Always use 3 master-eligible nodes — avoid split-brain with quorum
Keep shard size under 50GB — large shards slow recovery and search
Use explicit mapping — dynamic mapping can create unexpected field types
Set bootstrap.memory_lock: true — prevent swap from destroying performance
Allocate 50% of RAM to JVM heap — max 31GB (compressed oops threshold)
Use ILM for time-series data — automate rollover, shrink, and delete
Disable _source only if you never reindex — you almost always need to reindex
Use bulk API for batch operations — individual requests are 10-100x slower
Monitor cluster health continuously — red status means data is at risk
Take regular snapshots — Elasticsearch replication is not a backup
Use hot/warm/cold architecture — save costs with tiered storage
Set refresh_interval to 30s during bulk indexing — then reset to 1s

Common Mistakes

Over-sharding — too many small shards waste resources and slow searches
Using dynamic mapping in production — unexpected field types break queries
Not setting memory_lock — swap destroys latency
Allocating > 31GB heap — compressed oops disabled, performance drops
No ILM policy — indices grow indefinitely, cluster runs out of space
No snapshots — replication does not protect against accidental deletion
Single node in production — no high availability
Too many indices — each index has overhead; use index templates with patterns
Not monitoring unassigned shards — data may be unavailable
Forcing cluster reroute manually — usually masks a deeper config issue

Frequently Asked Questions

How many shards should I use?

Aim for 10-50GB per shard. For a 100GB index, use 3-5 shards. You cannot shrink primary shards without reindexing, so plan ahead. For time-series data, use ILM with rollover to create new indices automatically.

Should I use Elasticsearch or OpenSearch?
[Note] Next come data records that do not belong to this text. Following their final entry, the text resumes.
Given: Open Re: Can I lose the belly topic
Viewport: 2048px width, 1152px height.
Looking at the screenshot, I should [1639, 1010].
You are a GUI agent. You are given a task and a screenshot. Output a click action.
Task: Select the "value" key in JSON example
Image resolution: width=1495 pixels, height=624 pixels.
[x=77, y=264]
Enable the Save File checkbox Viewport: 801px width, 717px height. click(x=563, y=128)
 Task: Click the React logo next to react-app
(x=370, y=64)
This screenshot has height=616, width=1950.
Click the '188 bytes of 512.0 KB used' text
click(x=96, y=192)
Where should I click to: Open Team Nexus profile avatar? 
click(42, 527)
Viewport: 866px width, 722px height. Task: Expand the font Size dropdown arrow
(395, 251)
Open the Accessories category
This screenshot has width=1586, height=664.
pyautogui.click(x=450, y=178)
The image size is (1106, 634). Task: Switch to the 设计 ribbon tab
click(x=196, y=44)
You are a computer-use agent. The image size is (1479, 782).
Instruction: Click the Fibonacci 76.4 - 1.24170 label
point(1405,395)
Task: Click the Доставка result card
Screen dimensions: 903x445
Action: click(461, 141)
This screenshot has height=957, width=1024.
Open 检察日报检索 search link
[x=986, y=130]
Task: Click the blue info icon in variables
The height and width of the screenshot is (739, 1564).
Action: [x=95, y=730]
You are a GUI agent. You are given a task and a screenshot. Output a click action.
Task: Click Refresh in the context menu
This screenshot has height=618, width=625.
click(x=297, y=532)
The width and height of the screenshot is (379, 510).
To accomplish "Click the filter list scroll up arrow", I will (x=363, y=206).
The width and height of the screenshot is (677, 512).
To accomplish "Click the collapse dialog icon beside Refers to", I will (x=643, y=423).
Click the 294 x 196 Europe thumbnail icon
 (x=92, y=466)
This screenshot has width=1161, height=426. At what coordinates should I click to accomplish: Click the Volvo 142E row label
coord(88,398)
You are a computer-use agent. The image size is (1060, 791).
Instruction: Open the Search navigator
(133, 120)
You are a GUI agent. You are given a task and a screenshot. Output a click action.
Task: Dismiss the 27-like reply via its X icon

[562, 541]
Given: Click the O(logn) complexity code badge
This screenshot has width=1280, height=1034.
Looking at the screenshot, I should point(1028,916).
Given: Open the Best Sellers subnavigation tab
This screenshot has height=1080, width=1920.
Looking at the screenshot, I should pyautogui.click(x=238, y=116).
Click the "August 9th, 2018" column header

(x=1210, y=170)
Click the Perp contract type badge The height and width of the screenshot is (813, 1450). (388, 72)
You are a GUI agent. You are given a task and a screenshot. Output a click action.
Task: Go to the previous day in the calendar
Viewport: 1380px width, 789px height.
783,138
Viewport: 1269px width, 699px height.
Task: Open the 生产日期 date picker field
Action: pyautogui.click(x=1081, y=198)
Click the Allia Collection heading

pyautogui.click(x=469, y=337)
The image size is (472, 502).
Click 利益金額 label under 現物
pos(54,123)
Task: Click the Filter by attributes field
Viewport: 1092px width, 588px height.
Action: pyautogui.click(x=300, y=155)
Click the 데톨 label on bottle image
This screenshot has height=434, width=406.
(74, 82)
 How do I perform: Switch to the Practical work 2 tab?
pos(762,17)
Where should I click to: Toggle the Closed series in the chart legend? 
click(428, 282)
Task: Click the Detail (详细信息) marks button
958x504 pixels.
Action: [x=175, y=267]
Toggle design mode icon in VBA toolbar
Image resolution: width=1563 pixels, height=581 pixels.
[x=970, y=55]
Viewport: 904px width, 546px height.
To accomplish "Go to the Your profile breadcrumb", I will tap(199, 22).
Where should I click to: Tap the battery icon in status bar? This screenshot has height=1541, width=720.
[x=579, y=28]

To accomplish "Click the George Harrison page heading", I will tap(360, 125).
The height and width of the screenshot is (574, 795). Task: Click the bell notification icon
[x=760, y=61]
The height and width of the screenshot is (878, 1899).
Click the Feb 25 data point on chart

OpenSearch is a fork of Elasticsearch 7.10 with Apache 2.0 license. Use Elasticsearch if you need the latest features and X-Pack. Use OpenSearch if you need a fully open-source solution with no license restrictions. Both are API-compatible for most use cases.

How do I reindex without downtime?

Use aliases. Point the alias to the old index, create the new index with updated mapping, reindex from old to new, then switch the alias:

POST /_aliases
{
  "actions": [
    { "remove": { "index": "products_v1", "alias": "products" } },
    { "add": { "index": "products_v2", "alias": "products" } }
  ]
}